TYPICAL APPLICATIONS

This section described two typical applications where users of hardware-assisted verification systems can improve their verification process by using coverage.

Focused Test Generation

Some users have adopted a methodology of using focused test generation to verify their system-level design. A weakness of this methodology is that they continue to generate and run tests without knowing if they have ever verified the entire design. To address this weakness many companies have been adopting coverage to help them identify and fill holes resulting from this methodology.

These users first establish the base-line coverage for the entire verification suite. They then identify verification holes by looking for parts of the design that have not been emulated. VNCover's metrics view aids them in this analysis by providing a list of instances sorted from worse to best covered.

Figure 5

Using their knowledge of the specification, users analyze the coverage holes and identify if the hole is the result of an error in the RTL code, a missing test case, or a specification problem. If it is a missing test case they then change the settings of their focused test generator to target and fill in these coverage holes. If it is too difficult to focus the test generation on these holes then users will mix in a directed test to fill the hole. The goal here is to ensure that the entire design has been covered before spending too much time looking for system-level interactions.

Companies that have adopt this methodology with their logic simulation-based test have generally found the following:

  • There are verification holes that are as much as 25% to 30% of the design.
  • There is a significant drop in the number and rate of bugs found as they approach 100% statement and branch coverage.
  • There are critical bugs found that they believe that they would not have found without using coverage.

Hardware/Software Co-Verification

HW/SW co-verification is another valuable application that is used with simulation acceleration and emulation. Co-verification allows embedded system diagnostics and firmware to be verified by running at very high speeds. Coverage is helpful in all co-verification applications, but it provides the greatest benefit when it is used to help verify system diagnostic software. Today's SoC projects typically develop a comprehensive suite of diagnostic tests that attempts to identify all hardware design and specification errors.

When developing and verifying system diagnostics the goal is to be able to verify that specific areas of the design are operational. Companies are finding coverage can be an integral part of the system diagnostic verification process because it helps the users to know if they tested what they expected to test, and if there are any holes in their system diagnostics. Coverage metrics are key in establishing confidence in the correctness and completeness of the system diagnostic software.
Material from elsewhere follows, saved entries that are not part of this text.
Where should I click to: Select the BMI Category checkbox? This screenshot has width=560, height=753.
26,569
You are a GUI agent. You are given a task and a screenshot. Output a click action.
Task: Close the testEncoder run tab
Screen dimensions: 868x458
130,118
The combination of VNCover with Xpert for ARM Microprocessors provides an ideal combination to develop, debug, and measure the quality of diagnostics.

Figure 6

When companies use coverage with operational software verification they may find that:

  • By seeing what parts of the design the software used they are able to reduce debug time when complex hardware software interactions occur.
  • There is unused or "extra" hardware that may contain bugs.

Summary

This paper has described how TransEDA's VNCover can be used with Axis verification systems.

  • To measure simulation or verification completeness.
  • To assist in creation of acceleration and emulation tests.
  • To prioritize tests for regression testing.

This is becoming even more critical as companies use acceleration and emulation systems to speed their verification process.

Figure 7

The methodologies that are typically used with accelerators and emulators, focused test generation and hardware/software co-verification do not have any feedback mechanism to help improve productivity. Coverage provides this feedback, enabling the user to increase their verification performance and productivity.